Genre | Nonfiction
Page #s | 112
Publishing Date | January 2022
Vivek Shraya knows this to be true: people change. We change our haircuts and our outfits and our minds. We change names, titles, labels. We attempt to blend in or to stand out. We outgrow relationships, we abandon dreams for new ones, we start fresh. We seize control of our stories. We make resolutions.
In fact, nobody knows this better than Vivek, who’s made a career of embracing many roles: artist, performer, musician, writer, model, teacher. In People Change, she reflects on the origins of this impulse, tracing it to childhood influences from Hinduism to Madonna. What emerges is a meditation on change itself: why we fear it, why we’re drawn to it, what motivates us to change, and what traps us in place.
At a time when we’re especially contemplating who we want to be, this slim and stylish handbook is an essential companion–a guide to celebrating our many selves and the inspiration to discover who we’ll become next.
Goodreads
You know when you read a book that summarizes your disparate thoughts and feelings into a new life philosophy? People Change was that for me, and I think it’s incredibly useful in this age where we are realizing that identity, personality, and sexual orientation are more fluid than previously recognized.
“I don’t believe in a single, stable, true self,” Shraya says, and in the distance, you can hear me cheering.
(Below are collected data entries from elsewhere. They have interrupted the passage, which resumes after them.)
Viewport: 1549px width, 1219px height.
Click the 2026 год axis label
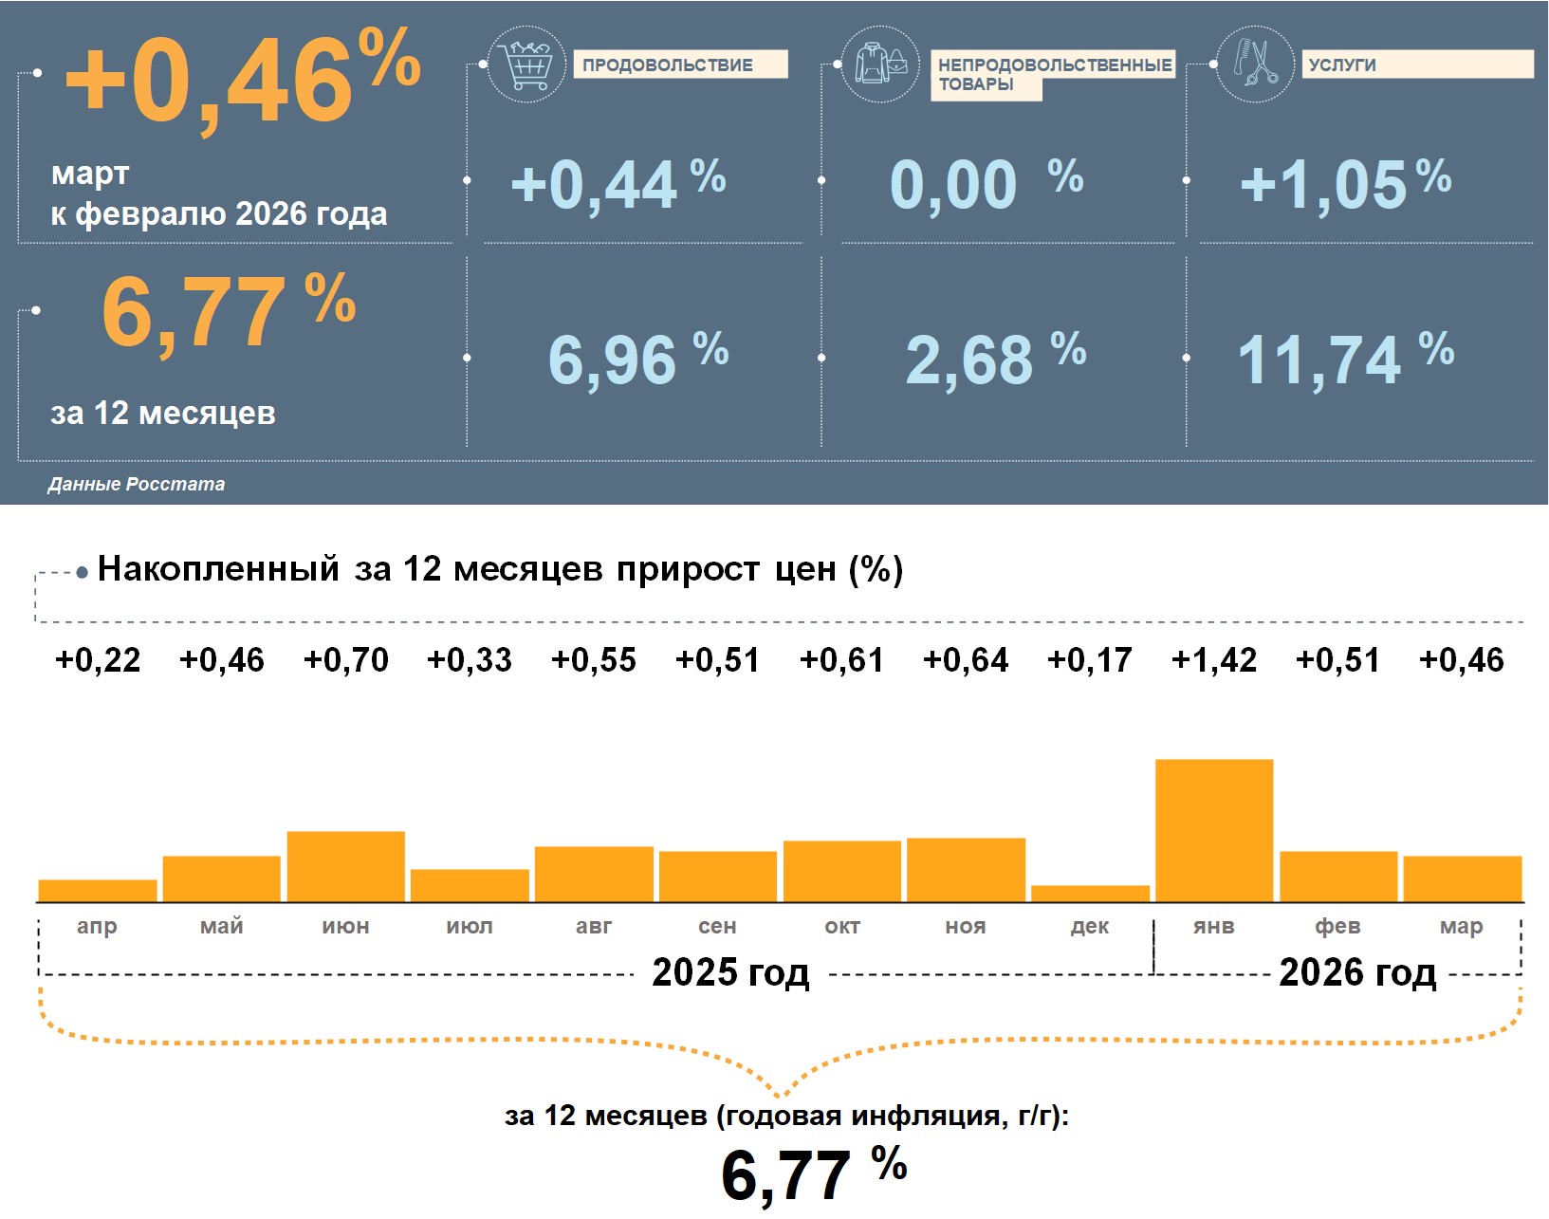(x=1357, y=972)
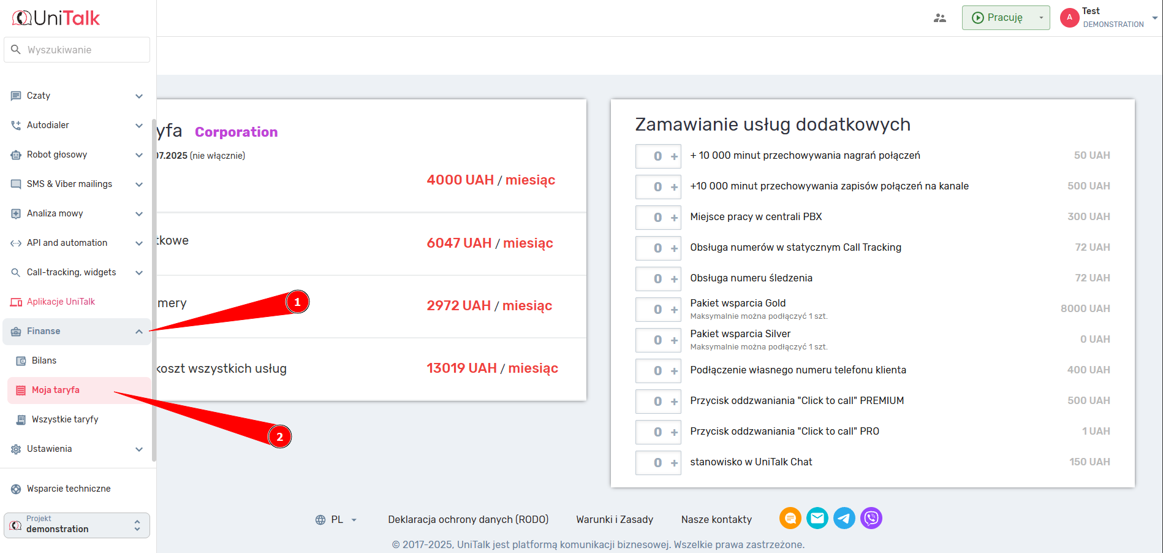This screenshot has width=1163, height=553.
Task: Click the UniTalk logo
Action: pos(56,18)

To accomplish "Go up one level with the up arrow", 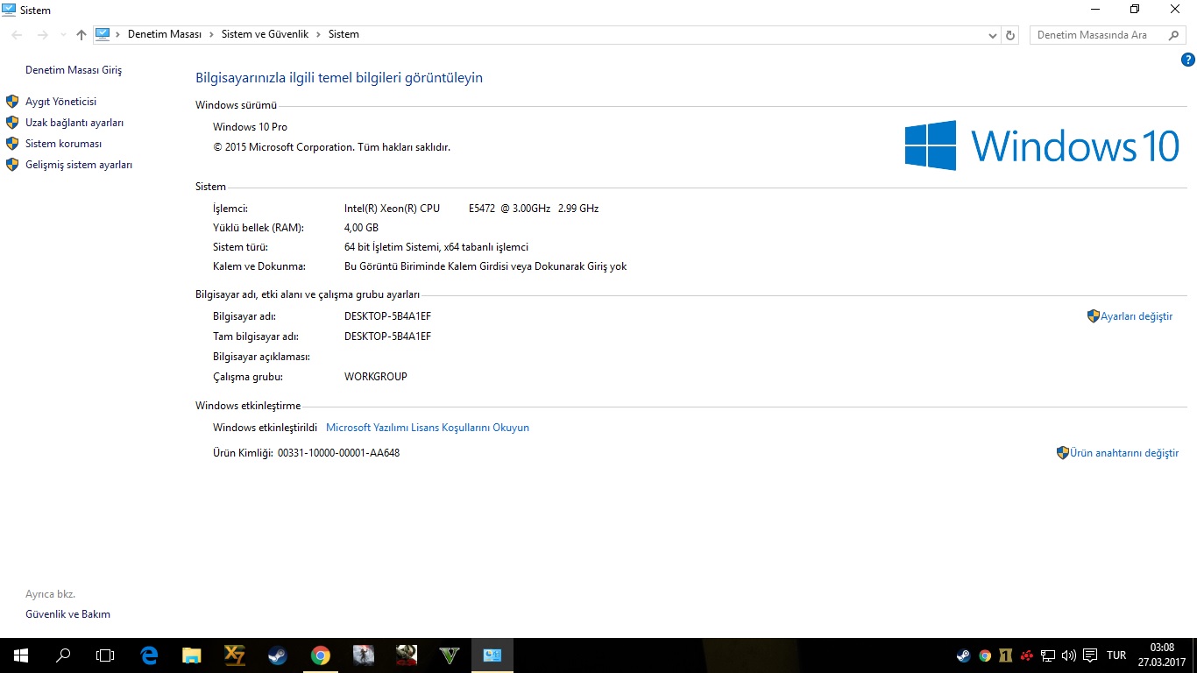I will [81, 35].
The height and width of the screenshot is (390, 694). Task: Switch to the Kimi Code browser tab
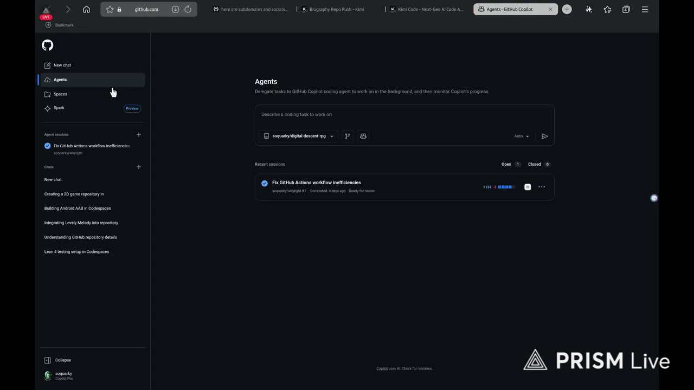428,9
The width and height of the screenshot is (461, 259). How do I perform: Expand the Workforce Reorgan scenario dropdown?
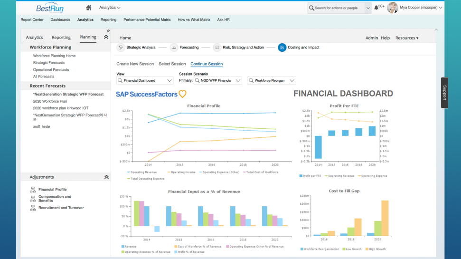click(272, 81)
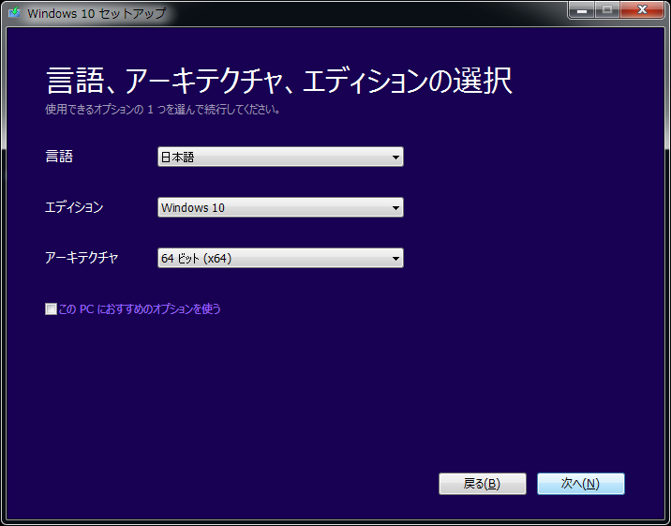This screenshot has height=526, width=671.
Task: Expand the 言語 dropdown arrow
Action: click(x=396, y=158)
This little novella is an emphatic assertion that it is okay to change – creatively, queerly, personally. As someone who has gone through profound shifts in identity in the last five years, I resonated with this so deeply. I see this very often in queer communities specifically; someone comes out, then retroactively finds evidence for being queer all along. This might be true, but often it feels like shoehorning new discoveries where they don’t belong. What if we just allowed ourselves to be capable of growth and change?
Shraya allows for the confusion that comes with change, but makes a compelling case for embracing it all the same. In fact, she reframes “confusion” and “curiosity” and encourages readers to pursue a life open to change rather than living so “authentically” that we are stuck with outdated labels. Instead of trying to be a single cohesive self, Shraya suggests that we “be yourselves” – across time, across communities, and across experiences. We are complex creatures, and that’s not only okay. It is good.
Who Do I Recommend This Book To?
Give People Change to the thoughtful reader who likes for their books to challenge their thinking and promote deep compassion for self.